* Problem: Render every line of the entries below as a Markdown table with the columns Row and Line, numbering the rows and skipping blank lines. Leave the pictures out of your answer.

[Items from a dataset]
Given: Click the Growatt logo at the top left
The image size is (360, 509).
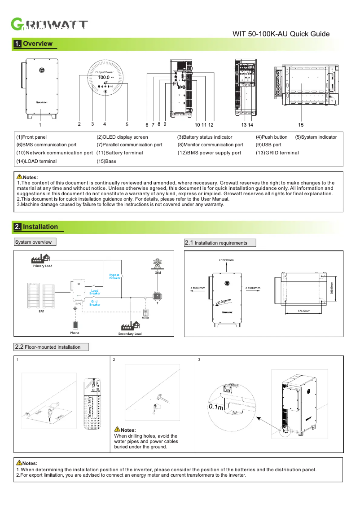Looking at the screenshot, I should (x=49, y=25).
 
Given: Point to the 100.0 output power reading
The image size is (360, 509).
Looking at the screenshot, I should (x=104, y=78).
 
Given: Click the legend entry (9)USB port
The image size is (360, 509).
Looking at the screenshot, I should (x=268, y=145).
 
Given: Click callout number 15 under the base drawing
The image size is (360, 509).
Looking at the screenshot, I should (x=300, y=124).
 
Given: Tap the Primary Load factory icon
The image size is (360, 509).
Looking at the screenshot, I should (x=40, y=258).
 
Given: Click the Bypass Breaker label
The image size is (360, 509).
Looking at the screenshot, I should (x=115, y=276).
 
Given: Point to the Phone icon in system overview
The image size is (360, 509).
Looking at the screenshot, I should (x=75, y=324).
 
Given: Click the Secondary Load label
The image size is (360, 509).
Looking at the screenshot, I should (x=130, y=334).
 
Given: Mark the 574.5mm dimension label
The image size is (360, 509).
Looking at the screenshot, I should (x=304, y=311).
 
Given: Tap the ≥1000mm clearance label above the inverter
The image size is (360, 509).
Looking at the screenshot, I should (x=226, y=260).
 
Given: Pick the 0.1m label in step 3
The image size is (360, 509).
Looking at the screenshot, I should (x=216, y=407).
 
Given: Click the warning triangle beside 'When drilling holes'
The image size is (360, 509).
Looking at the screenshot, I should (x=117, y=430).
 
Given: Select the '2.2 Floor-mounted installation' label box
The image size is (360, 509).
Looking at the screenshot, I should (x=51, y=347).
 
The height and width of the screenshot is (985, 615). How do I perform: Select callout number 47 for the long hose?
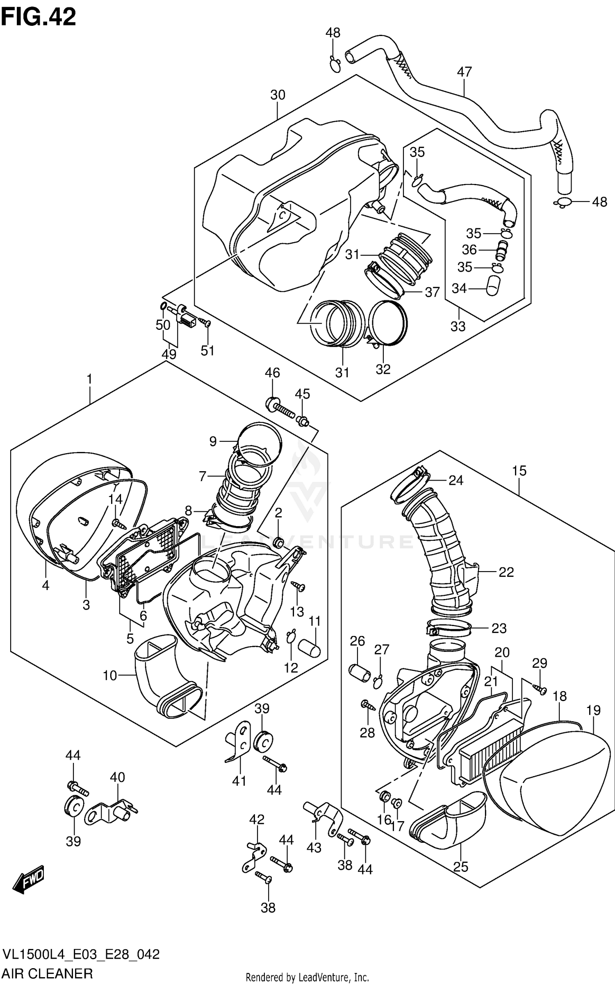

* Solution to this problem:
| Row | Line |
|---|---|
| 1 | Given: Click the Growatt logo at the top left |
| 2 | The image size is (360, 509). |
| 3 | Looking at the screenshot, I should (x=49, y=25). |
| 4 | Given: Point to the 100.0 output power reading |
| 5 | The image size is (360, 509). |
| 6 | Looking at the screenshot, I should (x=104, y=78). |
| 7 | Given: Click the legend entry (9)USB port |
| 8 | The image size is (360, 509). |
| 9 | Looking at the screenshot, I should (x=268, y=145). |
| 10 | Given: Click callout number 15 under the base drawing |
| 11 | The image size is (360, 509). |
| 12 | Looking at the screenshot, I should (x=300, y=124). |
| 13 | Given: Tap the Primary Load factory icon |
| 14 | The image size is (360, 509). |
| 15 | Looking at the screenshot, I should (x=40, y=258). |
| 16 | Given: Click the Bypass Breaker label |
| 17 | The image size is (360, 509). |
| 18 | Looking at the screenshot, I should (x=115, y=276). |
| 19 | Given: Point to the Phone icon in system overview |
| 20 | The image size is (360, 509). |
| 21 | Looking at the screenshot, I should (x=75, y=324). |
| 22 | Given: Click the Secondary Load label |
| 23 | The image size is (360, 509). |
| 24 | Looking at the screenshot, I should (x=130, y=334). |
| 25 | Given: Mark the 574.5mm dimension label |
| 26 | The image size is (360, 509). |
| 27 | Looking at the screenshot, I should (x=304, y=311). |
| 28 | Given: Tap the ≥1000mm clearance label above the inverter |
| 29 | The image size is (360, 509). |
| 30 | Looking at the screenshot, I should (x=226, y=260). |
| 31 | Given: Pick the 0.1m label in step 3 |
| 32 | The image size is (360, 509). |
| 33 | Looking at the screenshot, I should (x=216, y=407). |
| 34 | Given: Click the warning triangle beside 'When drilling holes' |
| 35 | The image size is (360, 509). |
| 36 | Looking at the screenshot, I should (x=117, y=430). |
| 37 | Given: Select the '2.2 Floor-mounted installation' label box |
| 38 | The image size is (360, 509). |
| 39 | Looking at the screenshot, I should (x=51, y=347). |
| 40 | The height and width of the screenshot is (985, 615). How do I perform: Select callout number 47 for the long hose? |